Finally, a related body of work looks at individuals and households who are reducing their ecological and carbon footprints by adopting simple lifestyles or low-impact consumption practices as well as downshifting in hours of work. (Schor 1998, Kasser and Brown 2003; Hamilton 2003) While not directly explicitly at the macro questions of growth, this literature is relevant to it, because macro trends are ultimately the aggregate of micro level changes.

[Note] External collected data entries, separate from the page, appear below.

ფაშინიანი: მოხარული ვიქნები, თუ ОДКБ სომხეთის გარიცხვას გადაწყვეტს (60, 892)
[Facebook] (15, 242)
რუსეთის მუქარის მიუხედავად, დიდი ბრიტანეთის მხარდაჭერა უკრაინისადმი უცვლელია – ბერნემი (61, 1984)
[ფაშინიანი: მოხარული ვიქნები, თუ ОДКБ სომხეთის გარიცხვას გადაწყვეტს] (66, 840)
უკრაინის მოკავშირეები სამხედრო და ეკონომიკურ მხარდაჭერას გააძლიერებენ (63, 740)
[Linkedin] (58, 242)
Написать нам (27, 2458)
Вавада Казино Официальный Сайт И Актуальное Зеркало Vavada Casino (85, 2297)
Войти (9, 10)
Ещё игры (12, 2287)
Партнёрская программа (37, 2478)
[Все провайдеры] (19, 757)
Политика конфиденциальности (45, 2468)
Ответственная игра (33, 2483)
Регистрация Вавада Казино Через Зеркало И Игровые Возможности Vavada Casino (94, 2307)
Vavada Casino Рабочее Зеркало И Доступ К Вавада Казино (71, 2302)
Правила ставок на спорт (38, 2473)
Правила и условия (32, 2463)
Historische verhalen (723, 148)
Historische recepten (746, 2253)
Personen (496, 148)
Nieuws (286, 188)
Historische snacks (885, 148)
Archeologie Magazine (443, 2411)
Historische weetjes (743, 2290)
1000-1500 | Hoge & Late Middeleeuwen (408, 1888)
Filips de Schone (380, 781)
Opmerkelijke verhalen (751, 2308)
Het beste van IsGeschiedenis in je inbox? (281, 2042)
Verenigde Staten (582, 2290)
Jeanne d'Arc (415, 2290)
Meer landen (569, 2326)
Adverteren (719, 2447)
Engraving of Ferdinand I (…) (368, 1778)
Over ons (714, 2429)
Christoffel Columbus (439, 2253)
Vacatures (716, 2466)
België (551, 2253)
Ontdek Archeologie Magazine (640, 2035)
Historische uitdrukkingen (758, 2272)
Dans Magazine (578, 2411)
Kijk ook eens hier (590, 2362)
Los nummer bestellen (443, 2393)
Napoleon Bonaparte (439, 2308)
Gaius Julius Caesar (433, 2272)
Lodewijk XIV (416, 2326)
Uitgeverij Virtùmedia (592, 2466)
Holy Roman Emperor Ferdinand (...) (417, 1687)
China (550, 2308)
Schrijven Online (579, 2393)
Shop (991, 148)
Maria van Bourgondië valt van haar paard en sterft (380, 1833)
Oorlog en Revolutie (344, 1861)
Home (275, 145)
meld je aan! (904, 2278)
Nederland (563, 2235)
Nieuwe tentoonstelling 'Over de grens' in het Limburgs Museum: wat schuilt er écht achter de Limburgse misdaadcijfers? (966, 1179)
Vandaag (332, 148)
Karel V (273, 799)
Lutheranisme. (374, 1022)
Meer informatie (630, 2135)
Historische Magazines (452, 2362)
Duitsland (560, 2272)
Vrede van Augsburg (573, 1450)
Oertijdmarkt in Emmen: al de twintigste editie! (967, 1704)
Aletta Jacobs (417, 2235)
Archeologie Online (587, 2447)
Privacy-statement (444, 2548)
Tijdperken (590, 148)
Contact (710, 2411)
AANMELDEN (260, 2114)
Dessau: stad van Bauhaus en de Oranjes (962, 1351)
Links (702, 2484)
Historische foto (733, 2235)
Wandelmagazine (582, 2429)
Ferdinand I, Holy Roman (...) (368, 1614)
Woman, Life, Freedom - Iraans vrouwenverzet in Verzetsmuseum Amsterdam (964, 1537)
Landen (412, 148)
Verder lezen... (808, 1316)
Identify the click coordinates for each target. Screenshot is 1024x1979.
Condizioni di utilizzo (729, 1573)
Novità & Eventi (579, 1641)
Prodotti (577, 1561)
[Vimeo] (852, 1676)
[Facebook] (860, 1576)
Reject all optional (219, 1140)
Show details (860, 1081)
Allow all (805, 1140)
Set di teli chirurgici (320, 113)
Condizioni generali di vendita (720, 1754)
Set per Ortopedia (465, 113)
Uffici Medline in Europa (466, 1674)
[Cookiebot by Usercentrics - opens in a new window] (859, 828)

Working Hours Reductions Both TOP and eco-mod ignored working hours. In TOP theory, the imperative to grow meant that working hours would remain stable or increase, rather than fall with productivity growth (For a discussion of the relationship between hours and productivity, see Schor 1992). Eco-modernization theory focuses on technological change that increases the productivity of natural resources (eg., de-materialization or de-carbonization), with little thought about hours of work, even when it began to take household behavior change and sustainable consumption seriously (Spaargaren 20xx). By contrast, in the de-growth/new economics paradigm, time use, and specifically hours of work is a key variable. (Gorz 1994; Latouche 2009; Schor 1991, 2005, 2010; Victor 2008; Speth 2008; Jackson 2009; Coote 2009) There are a number of reasons for the centrality of working hours, including factors having to do with the basic operation of market economies, compositional effects at the household level, the relation between time use and happiness, and the social impacts of time affluent societies.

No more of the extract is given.